START Source material

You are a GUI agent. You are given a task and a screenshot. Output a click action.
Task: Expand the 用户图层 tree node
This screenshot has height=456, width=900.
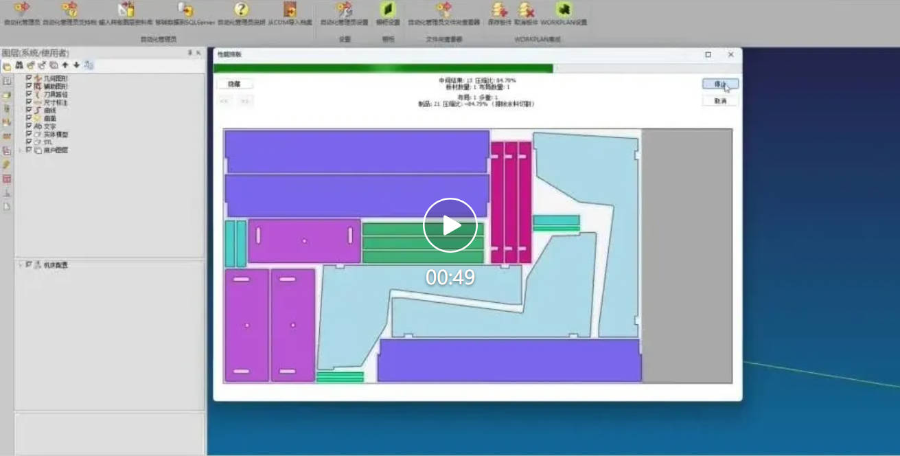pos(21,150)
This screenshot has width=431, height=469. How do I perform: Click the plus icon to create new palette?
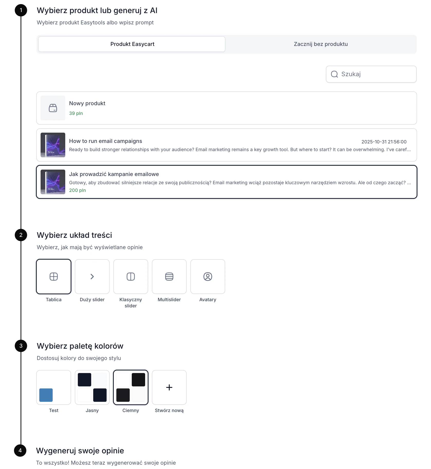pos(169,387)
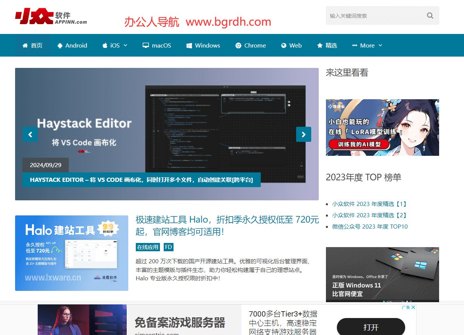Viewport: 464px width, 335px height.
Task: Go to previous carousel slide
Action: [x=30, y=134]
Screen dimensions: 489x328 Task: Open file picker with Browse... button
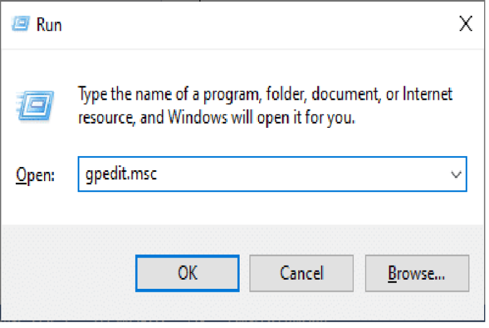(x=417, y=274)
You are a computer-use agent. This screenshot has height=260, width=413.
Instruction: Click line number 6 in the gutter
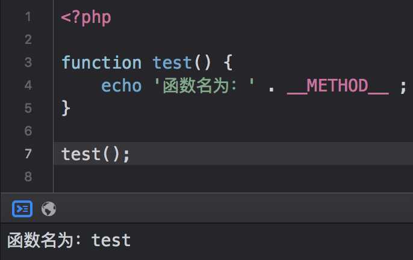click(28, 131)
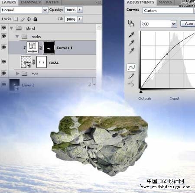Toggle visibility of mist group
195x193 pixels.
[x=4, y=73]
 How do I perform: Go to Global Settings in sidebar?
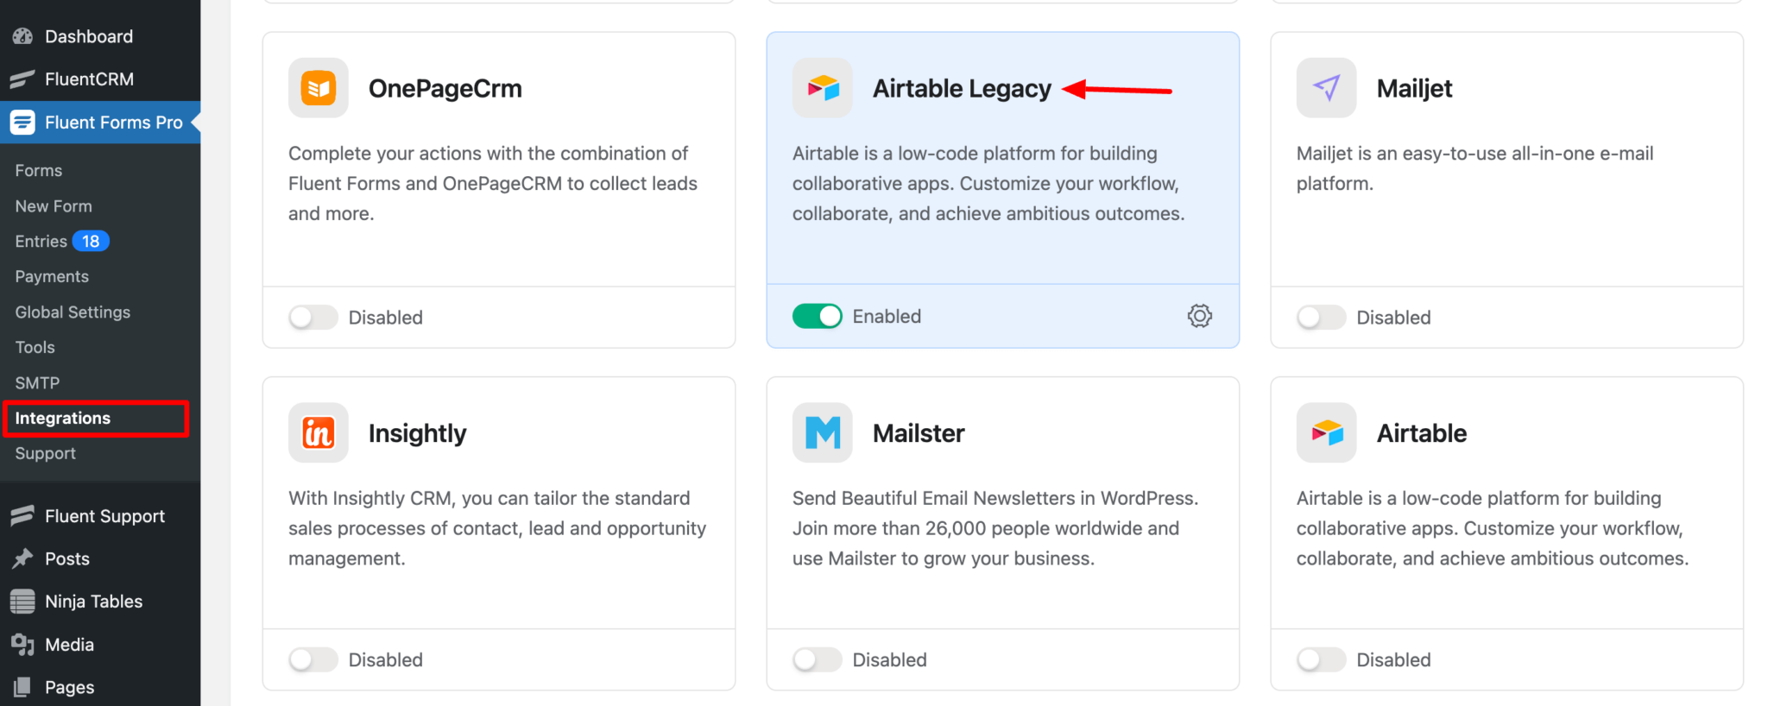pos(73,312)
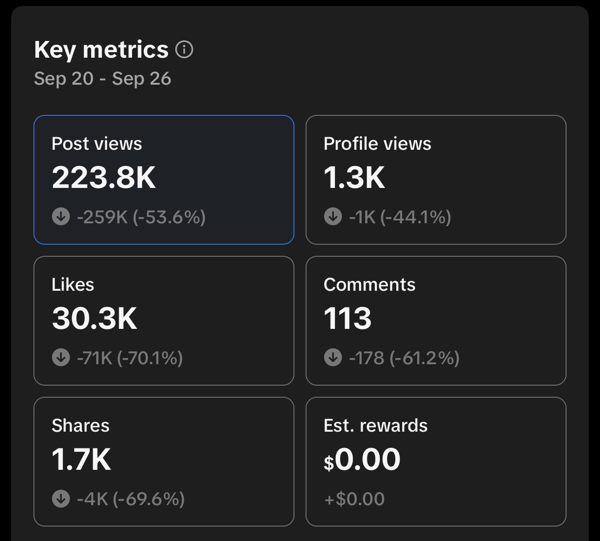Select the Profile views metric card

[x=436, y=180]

END Source material

» **Exercise objective**:
Since the pictures don't belong in the copy, copy only the rest of the entries above exactly.

» **Solution to this problem**:
You are a GUI agent. You are given a task and a screenshot. Output a click action.
Task: Expand the 用户图层 tree node
This screenshot has height=456, width=900.
pos(21,150)
This screenshot has width=431, height=469. How do I perform: Click the plus icon to create new palette?
pos(169,387)
Viewport: 464px width, 335px height.
Task: Go to previous carousel slide
Action: [x=30, y=134]
Screen dimensions: 489x328 Task: Open file picker with Browse... button
(x=417, y=274)
You are a computer-use agent. This screenshot has height=260, width=413.
Instruction: Click line number 6 in the gutter
click(28, 131)
Toggle visibility of mist group
195x193 pixels.
[x=4, y=73]
 How do I perform: Go to Global Settings in sidebar?
pos(73,312)
Select the Profile views metric card

[x=436, y=180]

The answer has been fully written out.